COMPITO ASSEGNATO>
Riscrivi come lista JSON di stringhe il tratto dell'elenco che va dall'inizio fino alla riga contenente "Action: point(22,457)", compresa. Usa una stringa per ogni riga e ometti le righe vuote.

(Registrazioni di localizzazione di parole ed elementi)

^^^^^^^^

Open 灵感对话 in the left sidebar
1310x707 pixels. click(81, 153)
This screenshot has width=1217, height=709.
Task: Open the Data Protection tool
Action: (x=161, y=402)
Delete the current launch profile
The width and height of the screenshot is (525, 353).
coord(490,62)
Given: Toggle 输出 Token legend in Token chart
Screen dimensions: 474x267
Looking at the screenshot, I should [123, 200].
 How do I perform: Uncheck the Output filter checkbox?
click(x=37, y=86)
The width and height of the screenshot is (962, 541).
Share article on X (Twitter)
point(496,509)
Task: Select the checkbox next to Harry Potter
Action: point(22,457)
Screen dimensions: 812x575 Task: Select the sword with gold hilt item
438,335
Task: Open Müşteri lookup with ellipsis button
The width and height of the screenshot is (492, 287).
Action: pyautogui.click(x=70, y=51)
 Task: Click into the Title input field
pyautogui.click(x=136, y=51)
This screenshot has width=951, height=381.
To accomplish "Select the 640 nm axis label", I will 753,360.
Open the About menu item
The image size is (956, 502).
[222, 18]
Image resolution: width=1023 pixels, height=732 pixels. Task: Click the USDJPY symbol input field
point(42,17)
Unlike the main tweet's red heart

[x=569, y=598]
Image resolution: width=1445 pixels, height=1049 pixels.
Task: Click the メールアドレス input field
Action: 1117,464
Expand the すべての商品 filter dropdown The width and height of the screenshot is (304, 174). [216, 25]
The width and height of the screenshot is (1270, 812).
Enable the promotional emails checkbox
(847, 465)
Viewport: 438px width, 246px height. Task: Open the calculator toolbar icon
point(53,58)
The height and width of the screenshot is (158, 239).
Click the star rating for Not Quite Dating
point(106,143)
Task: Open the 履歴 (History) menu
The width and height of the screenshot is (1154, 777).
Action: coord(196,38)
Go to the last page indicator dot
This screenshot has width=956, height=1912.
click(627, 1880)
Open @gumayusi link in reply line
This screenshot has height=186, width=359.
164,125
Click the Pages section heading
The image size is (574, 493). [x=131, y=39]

^^^^^^^^

RISPOSTA>
[
  "Open 灵感对话 in the left sidebar",
  "1310x707 pixels. click(81, 153)",
  "This screenshot has width=1217, height=709.",
  "Task: Open the Data Protection tool",
  "Action: (x=161, y=402)",
  "Delete the current launch profile",
  "The width and height of the screenshot is (525, 353).",
  "coord(490,62)",
  "Given: Toggle 输出 Token legend in Token chart",
  "Screen dimensions: 474x267",
  "Looking at the screenshot, I should [123, 200].",
  " How do I perform: Uncheck the Output filter checkbox?",
  "click(x=37, y=86)",
  "The width and height of the screenshot is (962, 541).",
  "Share article on X (Twitter)",
  "point(496,509)",
  "Task: Select the checkbox next to Harry Potter",
  "Action: point(22,457)"
]